まだまだ薄暗く、壁があるため街の様子は窺えないが、街の規模は王都と同じくらいはありそうだった。
「とりあえずは街の中に入って転移門の登録を急ぎましょう」
「そうだな。もう結構時間ギリギリだ」
「はい、急ぎましょう」
俺達はそのまま騎獣を走らせて星見の都へとたどり着く。
都に入るときは特に審査などもなくすんなり入ることが出来た。
都の街並みは古い和風の街並みだが、やはりまだ夜が明ける前の時間帯なので人通りは少ない。
入ってきた門がどこにあたるかはわからないが、おそらくは東門だろう。
街に入ったすぐ側にサブポータルがあったためサブポータル名から東門が確定、そこから転移門広場へと転移、転移門を登録する。

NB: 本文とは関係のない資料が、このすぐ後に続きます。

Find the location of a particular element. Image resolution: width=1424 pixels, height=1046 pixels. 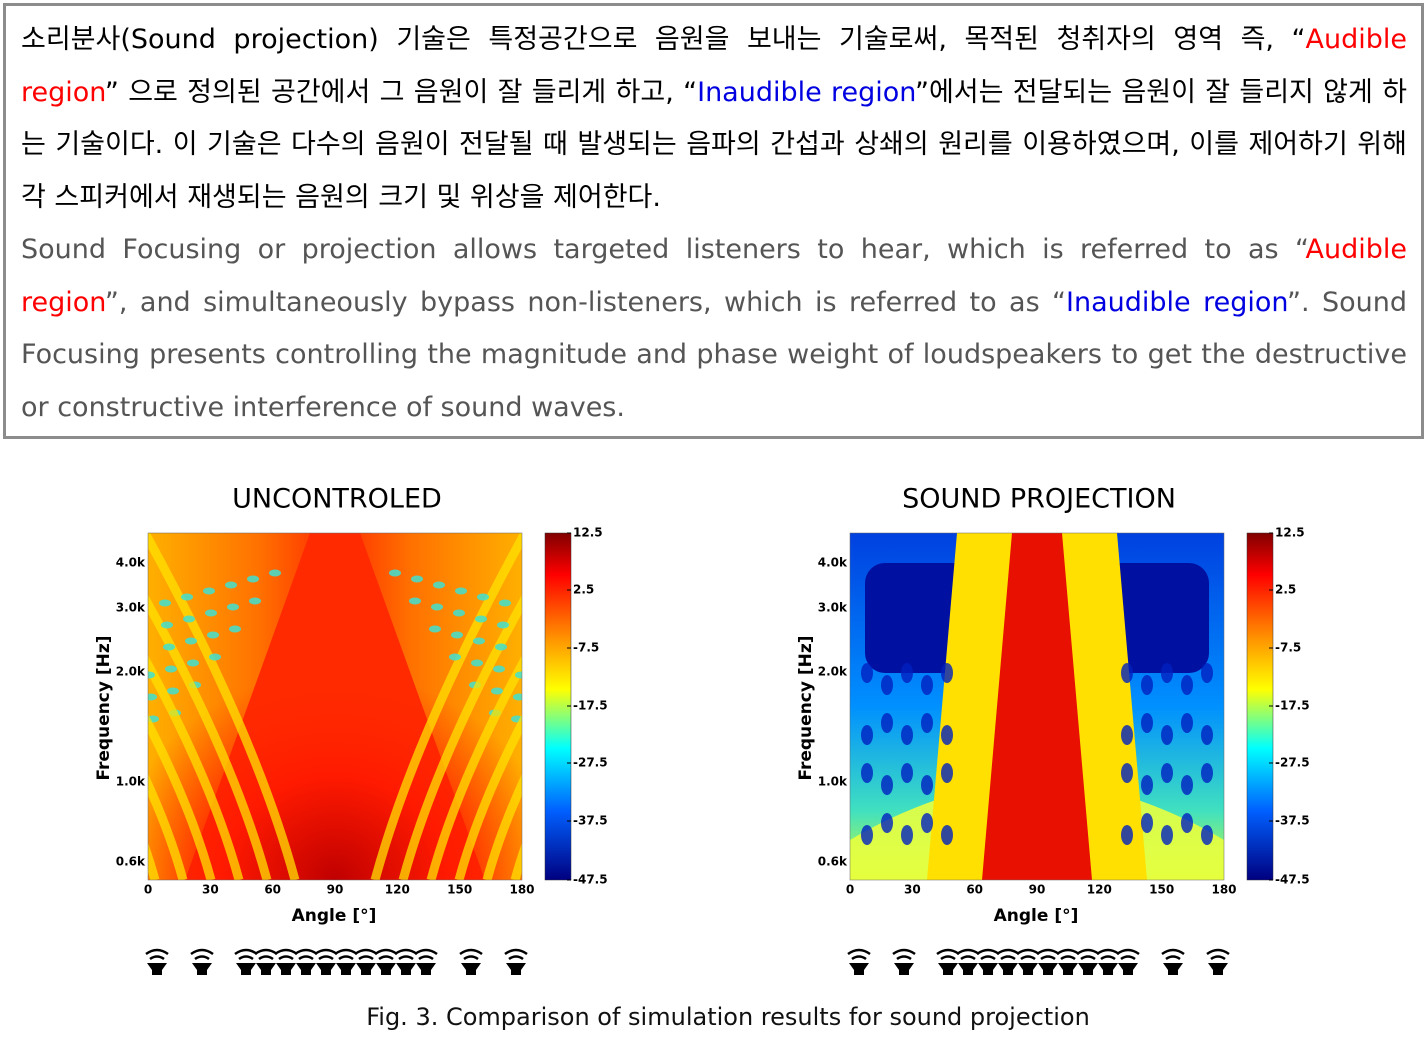

y-tick-label: 1.0k is located at coordinates (131, 782).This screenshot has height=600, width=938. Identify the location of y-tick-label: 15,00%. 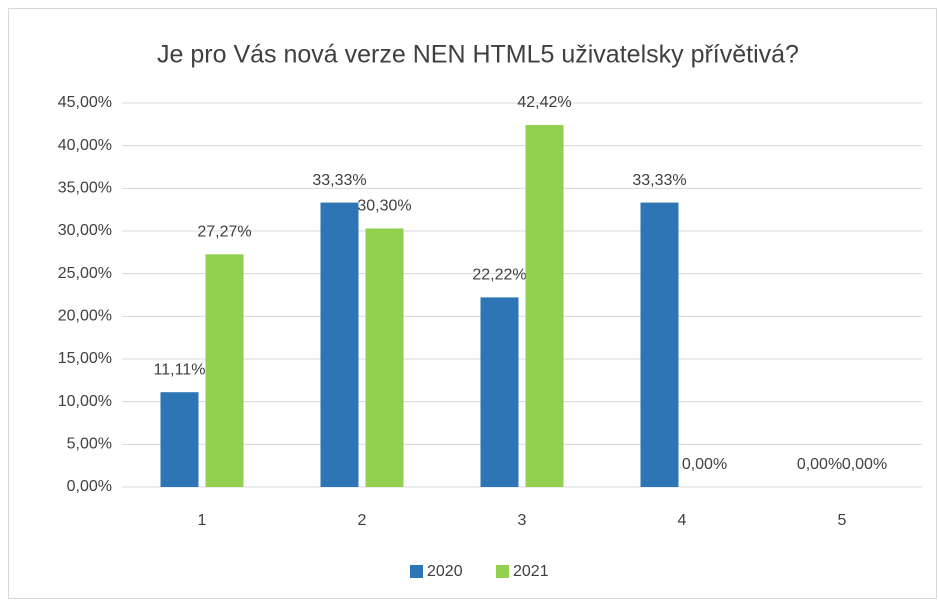
(85, 358).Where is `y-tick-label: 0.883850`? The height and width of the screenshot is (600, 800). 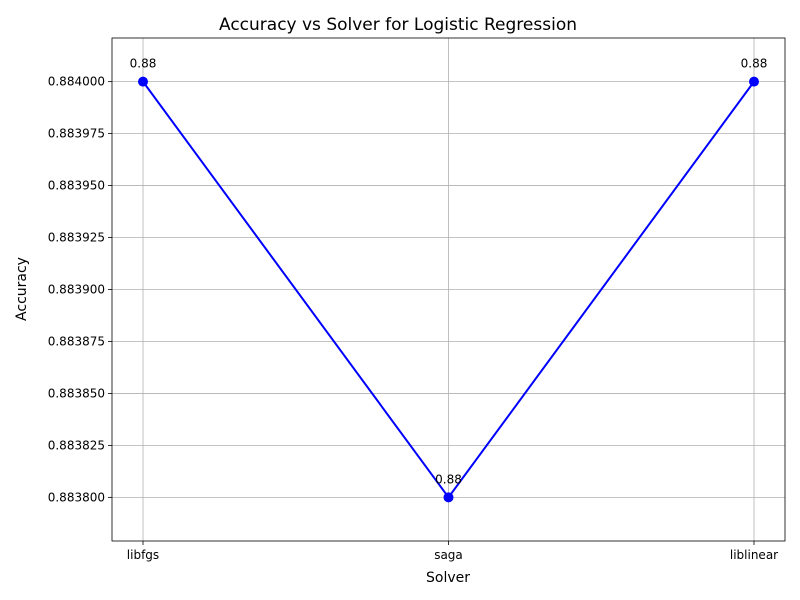 y-tick-label: 0.883850 is located at coordinates (76, 393).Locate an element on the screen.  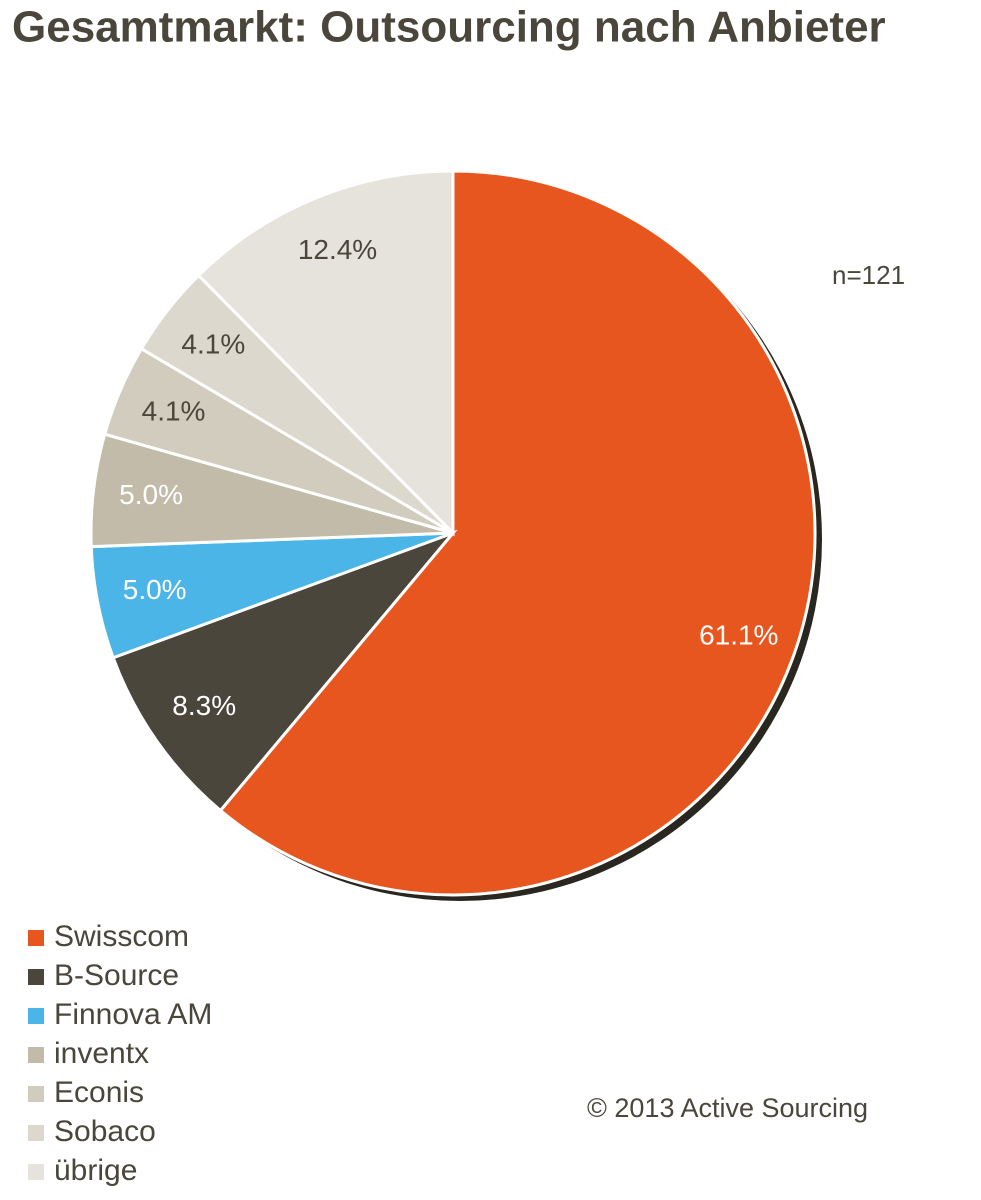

〈【星見の都】の転移門ワールド初到達パーティです。称号【星見の開門者】が与えられます〉
何やら新しい称号がもらえた。
称号効果は無いようだから記念称号のようなものだな。
「称号、もらえましたね」
「まあ、記念品みたいなもののようだけどね。とりあえずもう少しでレイド攻略の時間になるから、一度クランホームに戻るわよ」
「そうだねー。急いで戻って支度しないと」
「まあ、ゲーム内時間ではまだ2時間ほど余裕があるがの」
「急ぐに越したことはないだろ。おっさんはどうする?」
「おじさんもクランホームに戻って今日は終わりにしようかな。流石に疲れちゃったよ」
「それじゃあクランホームに戻りましょうか。トワ、お願い」
「ああ、わかった」
転移門からクランホームを選び、クランホームに帰還。
戻った後は各々レイド準備に向かうことになった。
俺も一旦ログアウトして一休みしてからレイドに向かうことにしよう。